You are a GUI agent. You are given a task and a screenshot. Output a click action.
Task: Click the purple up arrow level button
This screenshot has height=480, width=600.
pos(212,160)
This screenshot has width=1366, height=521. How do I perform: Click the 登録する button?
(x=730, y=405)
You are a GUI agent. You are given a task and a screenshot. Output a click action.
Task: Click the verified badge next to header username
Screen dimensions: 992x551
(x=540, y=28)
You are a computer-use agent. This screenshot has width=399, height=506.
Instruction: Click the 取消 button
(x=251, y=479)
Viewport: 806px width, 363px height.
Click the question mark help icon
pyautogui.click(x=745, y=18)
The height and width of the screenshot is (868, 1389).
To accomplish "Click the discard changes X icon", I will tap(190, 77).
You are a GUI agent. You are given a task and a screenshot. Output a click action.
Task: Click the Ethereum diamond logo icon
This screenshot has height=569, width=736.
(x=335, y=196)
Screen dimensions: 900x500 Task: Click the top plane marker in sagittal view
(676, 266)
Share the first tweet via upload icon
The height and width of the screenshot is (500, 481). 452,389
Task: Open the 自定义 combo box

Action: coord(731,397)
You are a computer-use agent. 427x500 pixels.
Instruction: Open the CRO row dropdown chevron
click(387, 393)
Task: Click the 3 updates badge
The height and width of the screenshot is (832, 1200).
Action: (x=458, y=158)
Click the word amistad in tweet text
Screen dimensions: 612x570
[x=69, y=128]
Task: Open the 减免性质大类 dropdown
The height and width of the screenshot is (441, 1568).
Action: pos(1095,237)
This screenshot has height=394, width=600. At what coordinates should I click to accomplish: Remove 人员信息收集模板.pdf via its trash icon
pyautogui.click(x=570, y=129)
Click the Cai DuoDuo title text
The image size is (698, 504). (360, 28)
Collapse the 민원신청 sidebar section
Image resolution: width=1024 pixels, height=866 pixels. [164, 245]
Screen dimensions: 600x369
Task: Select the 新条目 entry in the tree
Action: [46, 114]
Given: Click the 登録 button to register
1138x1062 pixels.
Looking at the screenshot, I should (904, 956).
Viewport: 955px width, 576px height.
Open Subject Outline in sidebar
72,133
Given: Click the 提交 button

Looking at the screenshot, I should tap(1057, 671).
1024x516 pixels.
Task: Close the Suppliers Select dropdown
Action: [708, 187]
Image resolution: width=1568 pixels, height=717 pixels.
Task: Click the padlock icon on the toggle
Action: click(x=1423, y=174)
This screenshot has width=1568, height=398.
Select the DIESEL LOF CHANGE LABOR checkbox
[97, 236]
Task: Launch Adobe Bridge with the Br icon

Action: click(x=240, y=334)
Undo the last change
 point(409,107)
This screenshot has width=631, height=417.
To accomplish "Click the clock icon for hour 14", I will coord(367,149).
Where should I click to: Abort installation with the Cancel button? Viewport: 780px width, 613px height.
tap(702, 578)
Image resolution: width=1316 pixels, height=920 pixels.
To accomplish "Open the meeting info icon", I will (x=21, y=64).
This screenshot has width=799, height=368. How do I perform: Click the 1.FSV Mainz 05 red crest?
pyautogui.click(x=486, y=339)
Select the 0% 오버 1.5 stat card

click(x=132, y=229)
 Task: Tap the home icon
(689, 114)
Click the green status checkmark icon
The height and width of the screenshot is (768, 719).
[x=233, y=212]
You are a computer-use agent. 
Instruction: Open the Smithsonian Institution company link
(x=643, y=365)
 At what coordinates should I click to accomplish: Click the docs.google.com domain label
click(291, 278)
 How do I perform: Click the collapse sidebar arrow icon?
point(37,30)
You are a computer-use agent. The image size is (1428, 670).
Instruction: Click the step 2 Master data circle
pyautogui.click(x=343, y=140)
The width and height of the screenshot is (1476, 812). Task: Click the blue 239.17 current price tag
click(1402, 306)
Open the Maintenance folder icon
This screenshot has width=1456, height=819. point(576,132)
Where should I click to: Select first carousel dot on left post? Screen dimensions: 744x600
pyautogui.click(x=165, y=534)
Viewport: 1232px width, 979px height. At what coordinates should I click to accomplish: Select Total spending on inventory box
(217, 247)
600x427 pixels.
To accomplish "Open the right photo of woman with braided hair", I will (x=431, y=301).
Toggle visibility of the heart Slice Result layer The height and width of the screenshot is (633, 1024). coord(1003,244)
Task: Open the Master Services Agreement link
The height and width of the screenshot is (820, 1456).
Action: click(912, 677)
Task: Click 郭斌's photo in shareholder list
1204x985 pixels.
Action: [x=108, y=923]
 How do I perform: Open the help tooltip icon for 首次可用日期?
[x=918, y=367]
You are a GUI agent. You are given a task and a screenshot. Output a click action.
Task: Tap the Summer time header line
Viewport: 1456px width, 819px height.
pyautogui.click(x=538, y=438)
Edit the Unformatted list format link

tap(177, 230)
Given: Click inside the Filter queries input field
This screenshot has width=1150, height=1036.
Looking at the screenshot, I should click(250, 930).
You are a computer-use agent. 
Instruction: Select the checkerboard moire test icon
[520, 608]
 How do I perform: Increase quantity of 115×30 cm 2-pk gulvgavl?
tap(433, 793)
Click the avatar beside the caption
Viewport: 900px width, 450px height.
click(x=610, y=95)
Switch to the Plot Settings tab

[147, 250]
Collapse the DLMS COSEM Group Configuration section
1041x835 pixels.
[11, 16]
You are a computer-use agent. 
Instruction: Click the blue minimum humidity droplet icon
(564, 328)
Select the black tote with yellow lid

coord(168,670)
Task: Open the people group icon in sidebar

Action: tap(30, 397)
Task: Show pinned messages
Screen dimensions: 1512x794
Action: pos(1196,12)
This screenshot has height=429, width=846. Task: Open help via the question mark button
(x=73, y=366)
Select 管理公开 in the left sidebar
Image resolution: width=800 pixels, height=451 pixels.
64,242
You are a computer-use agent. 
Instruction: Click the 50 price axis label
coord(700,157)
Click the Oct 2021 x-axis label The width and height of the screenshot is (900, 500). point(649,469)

§

> [EXERCISE BRIEF]
Each line above must be reproduced exactly as it stands.

> [RESPONSE BOX]
You are a GUI agent. You are given a task and a screenshot. Output a click action.
Task: Click the purple up arrow level button
This screenshot has height=480, width=600.
pos(212,160)
This screenshot has width=1366, height=521. How do I perform: Click the 登録する button?
(x=730, y=405)
You are a GUI agent. You are given a task and a screenshot. Output a click action.
Task: Click the verified badge next to header username
Screen dimensions: 992x551
(x=540, y=28)
You are a computer-use agent. This screenshot has width=399, height=506.
Instruction: Click the 取消 button
(x=251, y=479)
Viewport: 806px width, 363px height.
Click the question mark help icon
pyautogui.click(x=745, y=18)
The height and width of the screenshot is (868, 1389).
To accomplish "Click the discard changes X icon", I will tap(190, 77).
You are a GUI agent. You are given a task and a screenshot. Output a click action.
Task: Click the Ethereum diamond logo icon
This screenshot has height=569, width=736.
(x=335, y=196)
Screen dimensions: 900x500 Task: Click the top plane marker in sagittal view
(676, 266)
Share the first tweet via upload icon
The height and width of the screenshot is (500, 481). 452,389
Task: Open the 自定义 combo box

Action: coord(731,397)
You are a computer-use agent. 427x500 pixels.
Instruction: Open the CRO row dropdown chevron
click(387, 393)
Task: Click the 3 updates badge
The height and width of the screenshot is (832, 1200).
Action: (x=458, y=158)
Click the word amistad in tweet text
Screen dimensions: 612x570
[x=69, y=128]
Task: Open the 减免性质大类 dropdown
The height and width of the screenshot is (441, 1568).
Action: pos(1095,237)
This screenshot has height=394, width=600. At what coordinates should I click to accomplish: Remove 人员信息收集模板.pdf via its trash icon
pyautogui.click(x=570, y=129)
Click the Cai DuoDuo title text
The image size is (698, 504). (360, 28)
Collapse the 민원신청 sidebar section
Image resolution: width=1024 pixels, height=866 pixels. [164, 245]
Screen dimensions: 600x369
Task: Select the 新条目 entry in the tree
Action: [46, 114]
Given: Click the 登録 button to register
1138x1062 pixels.
Looking at the screenshot, I should (904, 956).
Viewport: 955px width, 576px height.
Open Subject Outline in sidebar
72,133
Given: Click the 提交 button

Looking at the screenshot, I should tap(1057, 671).
1024x516 pixels.
Task: Close the Suppliers Select dropdown
Action: [708, 187]
Image resolution: width=1568 pixels, height=717 pixels.
Task: Click the padlock icon on the toggle
Action: click(x=1423, y=174)
This screenshot has width=1568, height=398.
Select the DIESEL LOF CHANGE LABOR checkbox
[97, 236]
Task: Launch Adobe Bridge with the Br icon

Action: click(x=240, y=334)
Undo the last change
 point(409,107)
This screenshot has width=631, height=417.
To accomplish "Click the clock icon for hour 14", I will coord(367,149).
Where should I click to: Abort installation with the Cancel button? Viewport: 780px width, 613px height.
tap(702, 578)
Image resolution: width=1316 pixels, height=920 pixels.
To accomplish "Open the meeting info icon", I will (x=21, y=64).
This screenshot has width=799, height=368. How do I perform: Click the 1.FSV Mainz 05 red crest?
pyautogui.click(x=486, y=339)
Select the 0% 오버 1.5 stat card

click(x=132, y=229)
 Task: Tap the home icon
(689, 114)
Click the green status checkmark icon
The height and width of the screenshot is (768, 719).
[x=233, y=212]
You are a computer-use agent. 
Instruction: Open the Smithsonian Institution company link
(x=643, y=365)
 At what coordinates should I click to accomplish: Click the docs.google.com domain label
click(291, 278)
 How do I perform: Click the collapse sidebar arrow icon?
point(37,30)
You are a computer-use agent. The image size is (1428, 670).
Instruction: Click the step 2 Master data circle
pyautogui.click(x=343, y=140)
The width and height of the screenshot is (1476, 812). Task: Click the blue 239.17 current price tag
click(1402, 306)
Open the Maintenance folder icon
This screenshot has width=1456, height=819. point(576,132)
Where should I click to: Select first carousel dot on left post? Screen dimensions: 744x600
pyautogui.click(x=165, y=534)
Viewport: 1232px width, 979px height. At what coordinates should I click to accomplish: Select Total spending on inventory box
(217, 247)
600x427 pixels.
To accomplish "Open the right photo of woman with braided hair", I will (x=431, y=301).
Toggle visibility of the heart Slice Result layer The height and width of the screenshot is (633, 1024). coord(1003,244)
Task: Open the Master Services Agreement link
The height and width of the screenshot is (820, 1456).
Action: click(912, 677)
Task: Click 郭斌's photo in shareholder list
1204x985 pixels.
Action: [x=108, y=923]
 How do I perform: Open the help tooltip icon for 首次可用日期?
[x=918, y=367]
You are a GUI agent. You are given a task and a screenshot. Output a click action.
Task: Tap the Summer time header line
Viewport: 1456px width, 819px height.
pyautogui.click(x=538, y=438)
Edit the Unformatted list format link

tap(177, 230)
Given: Click inside the Filter queries input field
This screenshot has width=1150, height=1036.
Looking at the screenshot, I should click(250, 930).
You are a computer-use agent. 
Instruction: Select the checkerboard moire test icon
[520, 608]
 How do I perform: Increase quantity of 115×30 cm 2-pk gulvgavl?
tap(433, 793)
Click the avatar beside the caption
Viewport: 900px width, 450px height.
click(x=610, y=95)
Switch to the Plot Settings tab

[147, 250]
Collapse the DLMS COSEM Group Configuration section
1041x835 pixels.
[11, 16]
You are a computer-use agent. 
Instruction: Click the blue minimum humidity droplet icon
(564, 328)
Select the black tote with yellow lid

coord(168,670)
Task: Open the people group icon in sidebar

Action: tap(30, 397)
Task: Show pinned messages
Screen dimensions: 1512x794
Action: pos(1196,12)
This screenshot has height=429, width=846. Task: Open help via the question mark button
(x=73, y=366)
Select 管理公开 in the left sidebar
Image resolution: width=800 pixels, height=451 pixels.
64,242
You are a computer-use agent. 
Instruction: Click the 50 price axis label
coord(700,157)
Click the Oct 2021 x-axis label The width and height of the screenshot is (900, 500). point(649,469)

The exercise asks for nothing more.